Expected serving command:

```bash
vllm serve mconcat/Qwen3.5-27B-Claude-4.6-Opus-Reasoning-Distilled-v2-AWQ-4bit \
  --max-model-len 262144 \
  --gpu-memory-utilization 0.85 \
  --max-num-seqs 1 \
  --skip-mm-profiling \
  --reasoning-parser qwen3
```

With MTP enabled:

```bash
vllm serve mconcat/Qwen3.5-27B-Claude-4.6-Opus-Reasoning-Distilled-v2-AWQ-4bit \
  --max-model-len 262144 \
  --gpu-memory-utilization 0.85 \
  --max-num-seqs 1 \
  --skip-mm-profiling \
  --reasoning-parser qwen3 \
  --speculative-config '{"method":"mtp","num_speculative_tokens":1}'
```

### Transformers

This export is not intended for plain `transformers` inference.

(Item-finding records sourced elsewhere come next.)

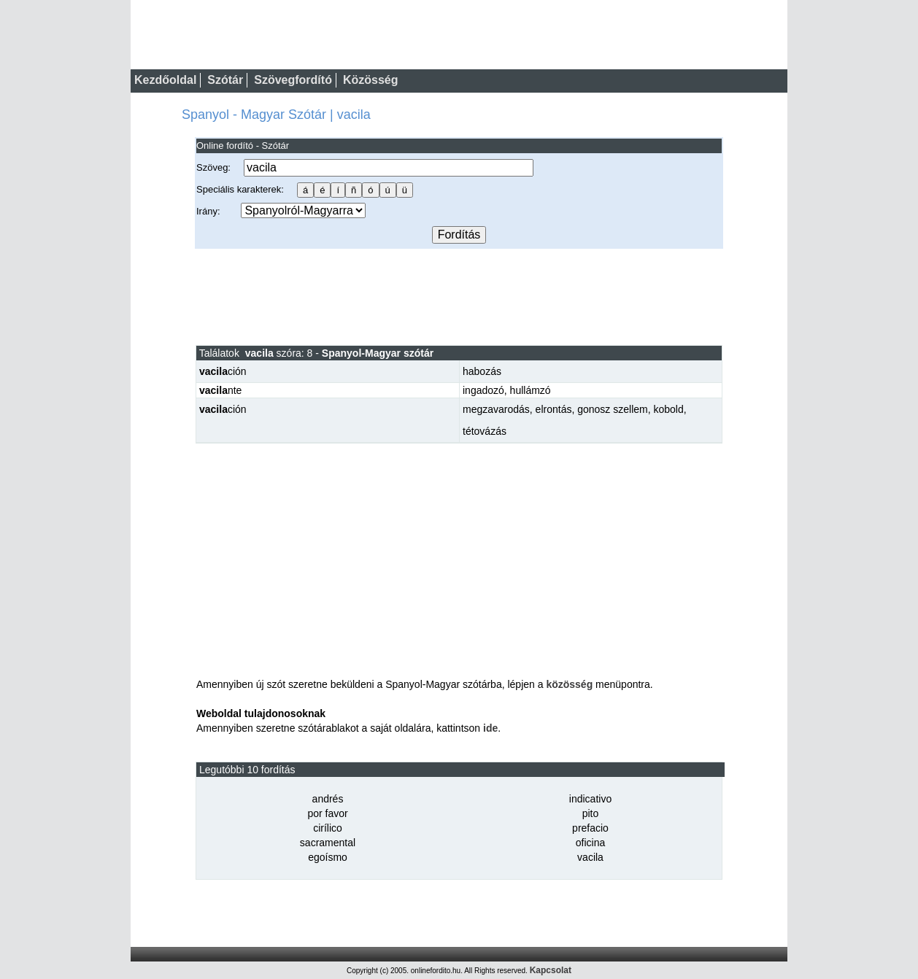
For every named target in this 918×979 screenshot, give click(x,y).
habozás (482, 371)
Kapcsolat (550, 970)
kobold (668, 409)
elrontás (554, 409)
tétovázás (484, 431)
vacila (590, 857)
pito (590, 813)
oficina (590, 842)
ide (490, 728)
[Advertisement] (459, 296)
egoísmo (327, 857)
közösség (569, 684)
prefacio (590, 828)
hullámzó (530, 390)
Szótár (225, 80)
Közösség (370, 80)
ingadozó (483, 390)
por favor (327, 813)
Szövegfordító (293, 80)
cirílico (327, 828)
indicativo (590, 799)
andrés (328, 799)
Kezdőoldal (165, 80)
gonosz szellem (612, 409)
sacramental (327, 842)
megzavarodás (496, 409)
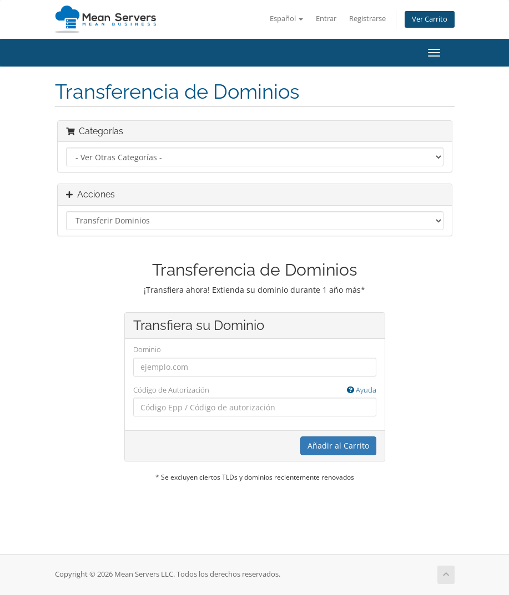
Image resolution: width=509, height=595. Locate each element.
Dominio (147, 349)
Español (286, 18)
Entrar (326, 18)
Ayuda (361, 390)
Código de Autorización (254, 390)
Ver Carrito (429, 19)
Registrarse (367, 18)
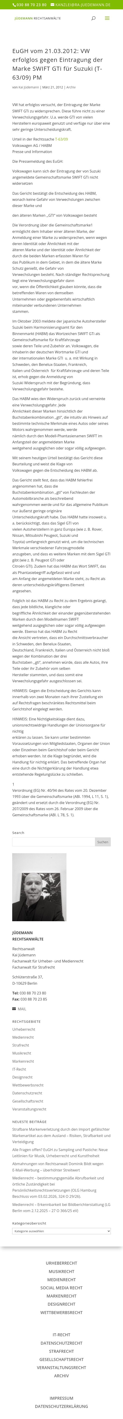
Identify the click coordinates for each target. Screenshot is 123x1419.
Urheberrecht (23, 1029)
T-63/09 (61, 139)
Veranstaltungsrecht (29, 1109)
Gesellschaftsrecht (27, 1101)
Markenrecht (23, 1061)
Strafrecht (20, 1045)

Use a runtime that understands AutoAWQ-format checkpoints, such as vLLM with AWQ support.

## Compatibility

| Framework | Supported | Notes |
|-----------|-----------|-------|
| vLLM >= 0.17.0 | Expected | Intended serving path for this AutoAWQ export; exact local serve validation still pending |
| transformers >= 5.3.0 | No | Plain `transformers` is not the intended inference path for this AutoAWQ checkpoint |
| AutoAWQ-compatible runtimes | Expected | Export format is AutoAWQ-style `quant_method=awq`, `version=gemm` |
| SGLang | Unknown | Not verified for this export |

## Notes

- This is an AutoAWQ-format export, not the compressed-tensors AWQ format.
- The output keeps `self_attn.o_proj` and DeltaNet `linear_attn.out_proj` in BF16 rather than 4-bit.
- The output folder includes the Qwen3.5 MTP sidecar and processor metadata needed for serving compatibility.